TASK STATEMENT: Output only the lines from the line holding "Screen dimensions: 1274x767" through the close of the records, exactly as they appear, with all pictures omitted.

Collected data
# # # #

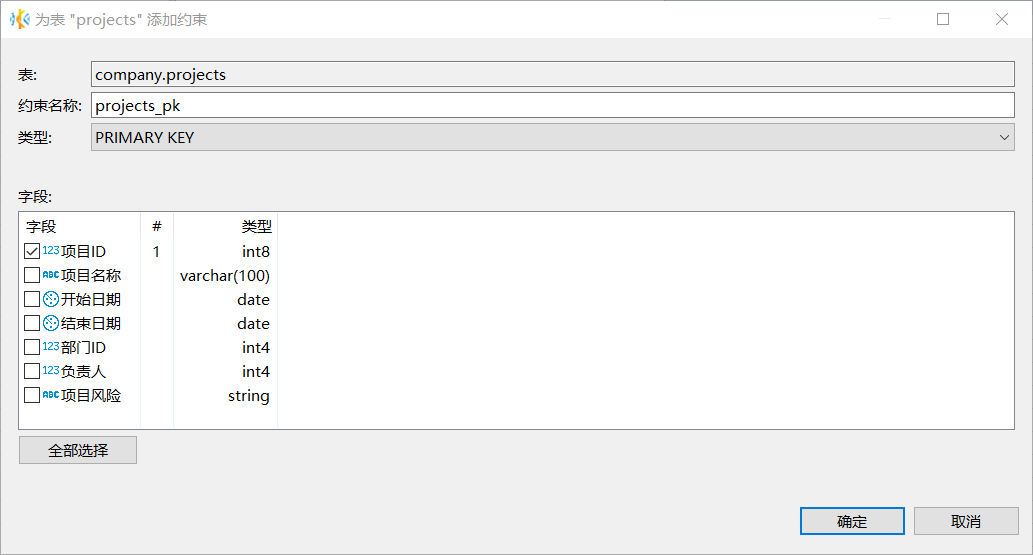Image resolution: width=1033 pixels, height=555 pixels.
Task: Cancel the dialog using 取消
Action: point(966,521)
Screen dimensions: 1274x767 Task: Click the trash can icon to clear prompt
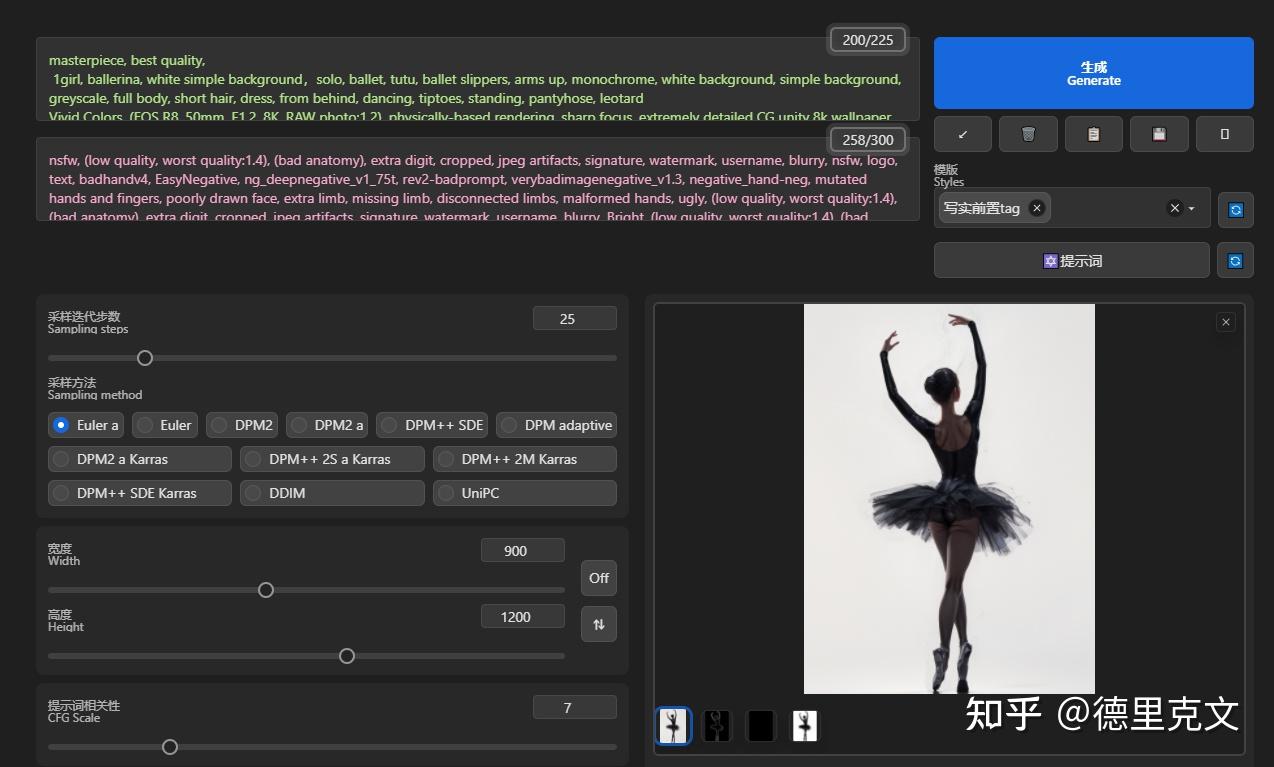pyautogui.click(x=1028, y=134)
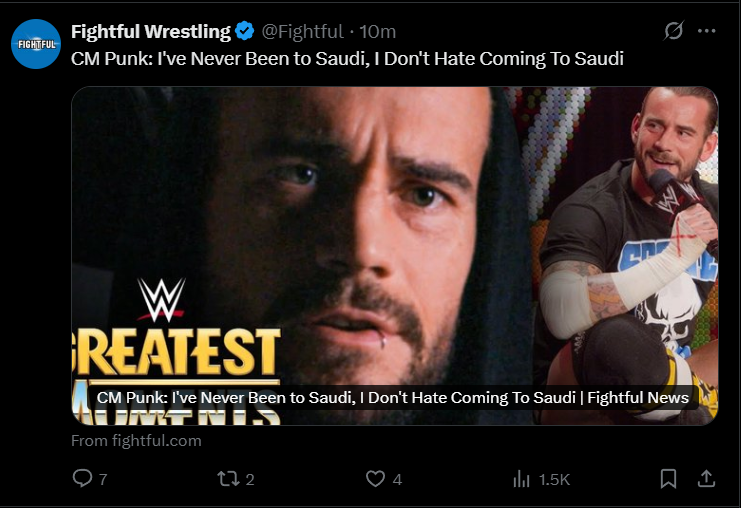This screenshot has width=741, height=508.
Task: Open the CM Punk article preview image
Action: pos(394,240)
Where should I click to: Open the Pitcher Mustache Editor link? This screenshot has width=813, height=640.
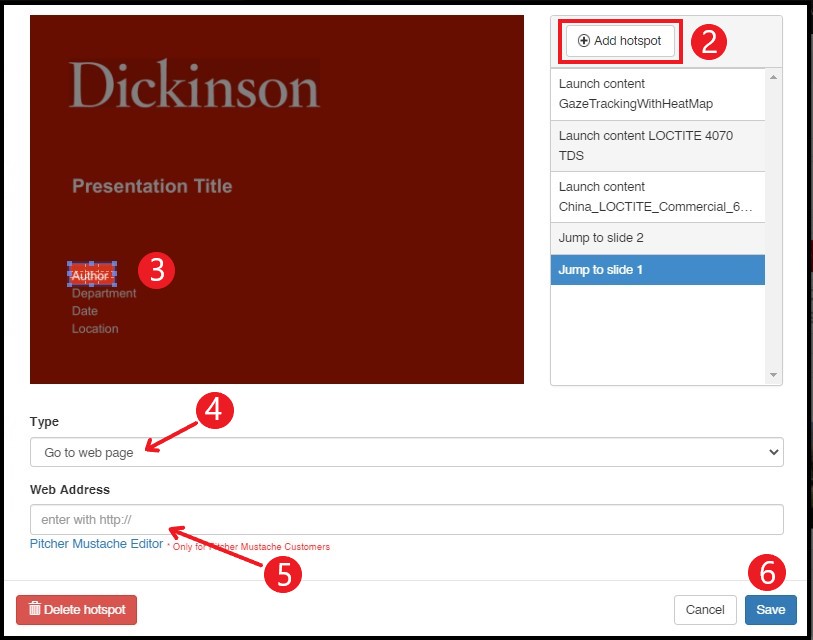coord(96,544)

# # # #

ANSWER FOR THIS EXERCISE:
Screen dimensions: 1274x767 Task: Click the trash can icon to clear prompt
pyautogui.click(x=1028, y=134)
This screenshot has width=741, height=508.
Task: Open the CM Punk article preview image
Action: pos(394,240)
Where should I click to: Open the Pitcher Mustache Editor link? This screenshot has width=813, height=640.
coord(96,544)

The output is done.